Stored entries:
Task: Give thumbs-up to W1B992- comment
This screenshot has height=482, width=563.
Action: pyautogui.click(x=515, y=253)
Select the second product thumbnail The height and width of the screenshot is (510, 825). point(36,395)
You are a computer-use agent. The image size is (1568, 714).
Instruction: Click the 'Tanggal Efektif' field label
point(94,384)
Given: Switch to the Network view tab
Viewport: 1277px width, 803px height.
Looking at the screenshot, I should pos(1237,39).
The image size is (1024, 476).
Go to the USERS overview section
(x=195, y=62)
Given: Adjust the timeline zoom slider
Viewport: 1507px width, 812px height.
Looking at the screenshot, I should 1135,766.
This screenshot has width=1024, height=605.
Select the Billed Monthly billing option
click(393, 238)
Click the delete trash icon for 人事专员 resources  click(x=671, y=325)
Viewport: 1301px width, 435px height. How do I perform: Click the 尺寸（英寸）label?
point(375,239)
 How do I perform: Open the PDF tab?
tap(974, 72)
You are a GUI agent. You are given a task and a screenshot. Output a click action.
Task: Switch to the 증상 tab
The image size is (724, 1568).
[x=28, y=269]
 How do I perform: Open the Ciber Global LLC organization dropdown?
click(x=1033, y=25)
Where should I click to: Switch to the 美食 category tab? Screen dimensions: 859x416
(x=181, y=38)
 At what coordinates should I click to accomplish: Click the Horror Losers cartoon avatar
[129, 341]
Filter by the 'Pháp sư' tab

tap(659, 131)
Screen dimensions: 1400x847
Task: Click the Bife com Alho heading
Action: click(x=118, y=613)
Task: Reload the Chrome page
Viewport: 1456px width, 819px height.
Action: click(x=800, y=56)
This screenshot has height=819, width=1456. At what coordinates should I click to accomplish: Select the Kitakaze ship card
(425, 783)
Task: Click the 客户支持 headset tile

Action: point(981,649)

* _What is expected_
Report, from the entries above, each line where "agent" is found.

* _Result_
You are a computer-use agent. The image size is (1568, 714).
You are a GUI agent. You are given a task and a screenshot. Output a click action.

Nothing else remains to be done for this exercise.